> Task details: Omit images. Retype all entries verbatim.
----
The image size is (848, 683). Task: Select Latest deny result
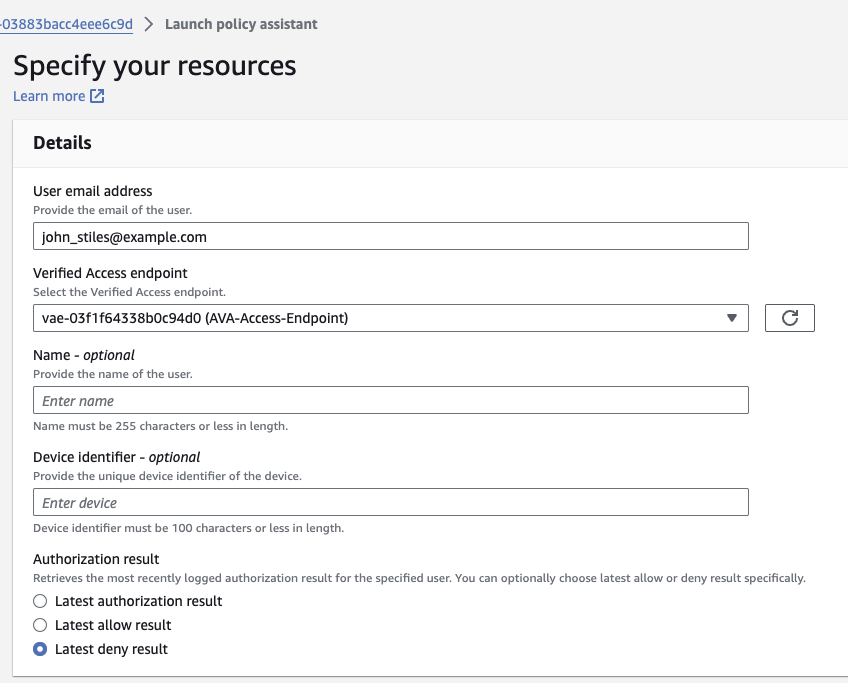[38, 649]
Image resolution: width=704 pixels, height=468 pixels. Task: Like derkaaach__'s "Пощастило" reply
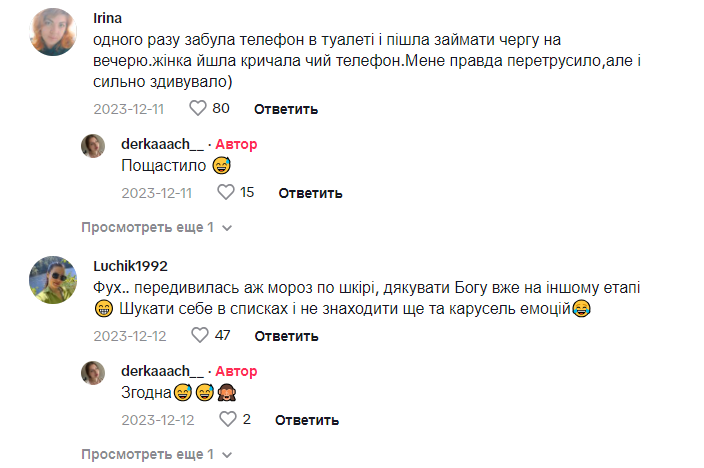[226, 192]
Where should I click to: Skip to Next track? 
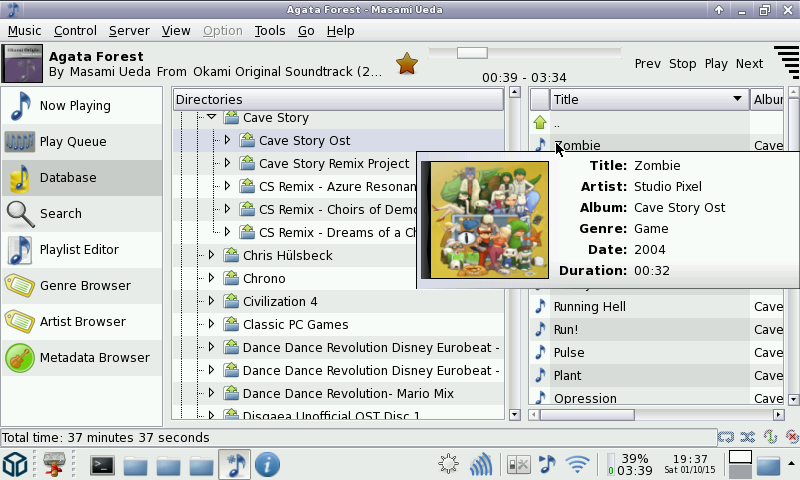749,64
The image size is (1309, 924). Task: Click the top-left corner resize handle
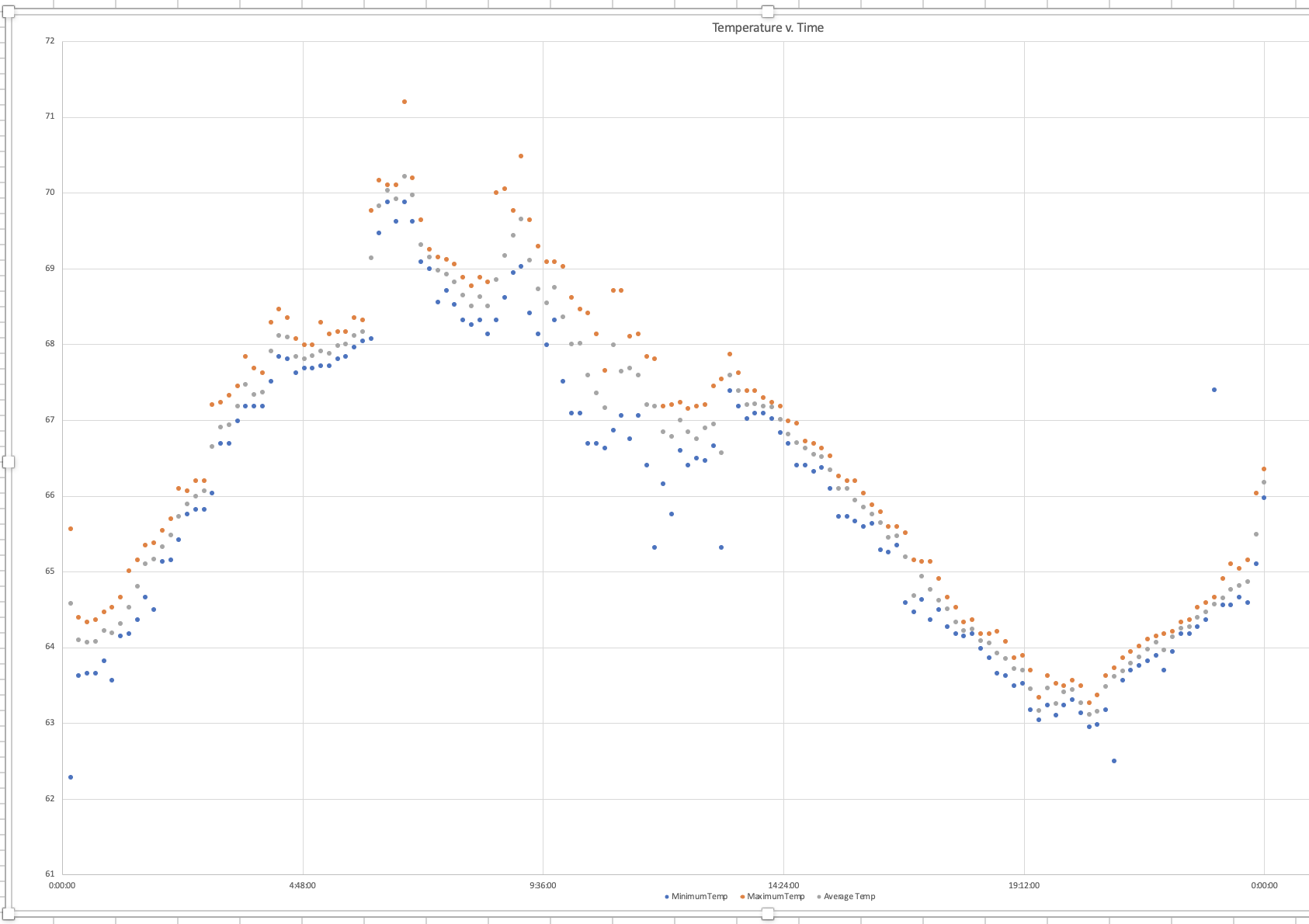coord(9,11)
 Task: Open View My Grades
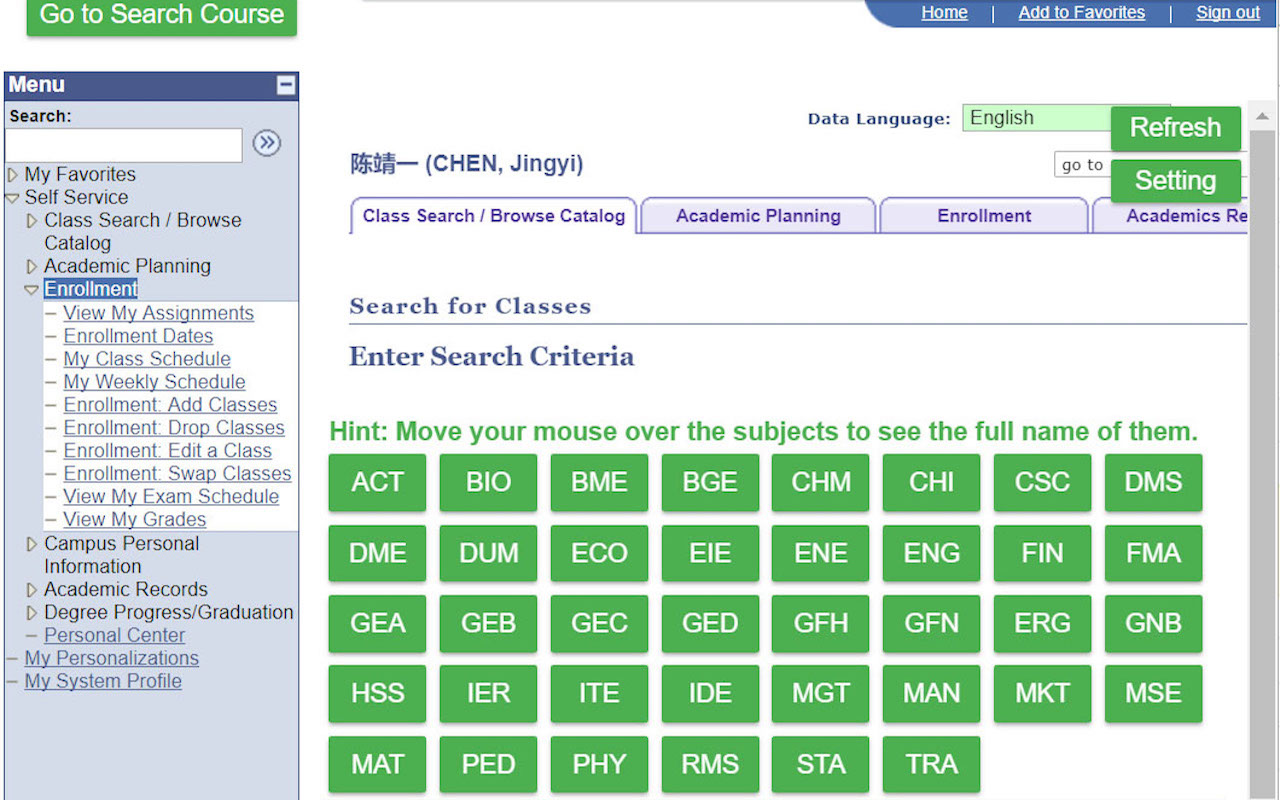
----
> Answer section:
The image size is (848, 683). Task: Select Latest deny result
[38, 649]
Image resolution: width=704 pixels, height=468 pixels. Task: Like derkaaach__'s "Пощастило" reply
[226, 192]
Where should I click to: Skip to Next track? 
749,64
The image size is (1309, 924). Task: Click the top-left corner resize handle
coord(9,11)
 Task: Open View My Grades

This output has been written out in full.